Statistical analysis.

For cross-sectional studies that reported a correlation coefficient, we calculated the pooled mean effect size using random-effect model meta-analyses. When studies examined several outcomes, these data points were averaged (Buchanan, 2017; Wilhelm et al., 2010). In four studies (Lane & Zelinski, 2003; Pearman & Storandt, 2004; Ponds & Jolles, 1996; Williams et al., 2017), we flipped the reverse-coded effects to facilitate the interpretation. Between-study heterogeneity was quantified using tau2, Hedges Q, and I2 statistics (Higgins et al., 2003). I2 ranges between 0% and 100%; values >50% were considered to represent large heterogeneity (Bellou et al., 2017).

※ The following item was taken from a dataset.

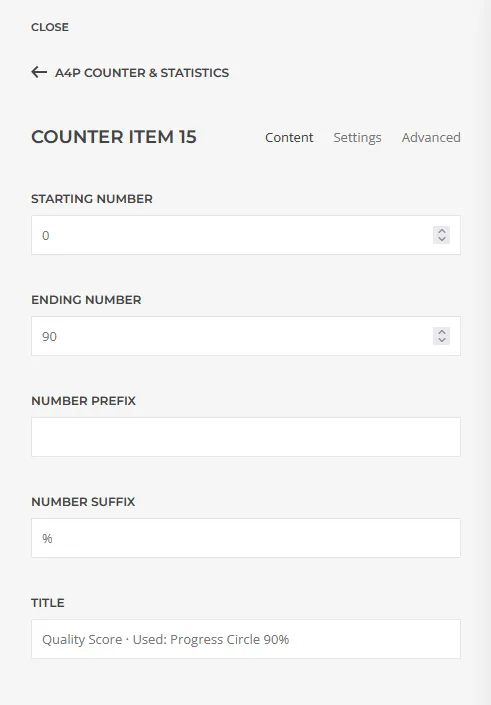This screenshot has height=705, width=491.
Task: Focus the Starting Number input field
Action: point(246,235)
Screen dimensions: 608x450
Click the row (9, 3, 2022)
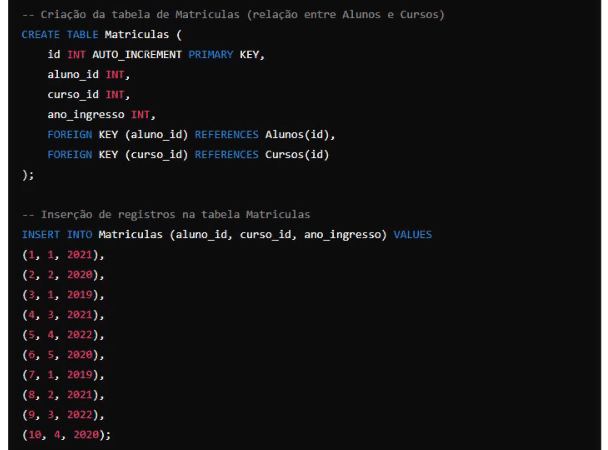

We evaluated evidence of publication bias in our meta-analyses using three strategies. First, we examined the distribution of obtained effect sizes in a funnel plot and used the Egger’s test for funnel plot asymmetry (Egger et al., 1997) to evaluate whether the distribution was significantly asymmetrical, which would be the case when publication bias is present. Second, a trim and fill procedure was applied to obtain a bias-corrected estimate of the overall effect (Duval & Tweedie, 2000). Third, we used the precision-effect test and precision-effect estimate with standard errors (PET-PEESE; Stanley and Doucouliagos, 2014) to estimate the effect size that would be expected in a study in which the standard error is zero. PET is a meta-regression approach to adjust for small-study effects (i.e., the tendency of studies with smaller samples to produce larger effect sizes) and assesses if there is a true effect beyond publication bias. If so (i.e., PET is significant), the additional PEESE provides a better estimate because it corrects for non-linear relationships between the reported effect size and standard errors (Stanley and Doucouliagos, 2014).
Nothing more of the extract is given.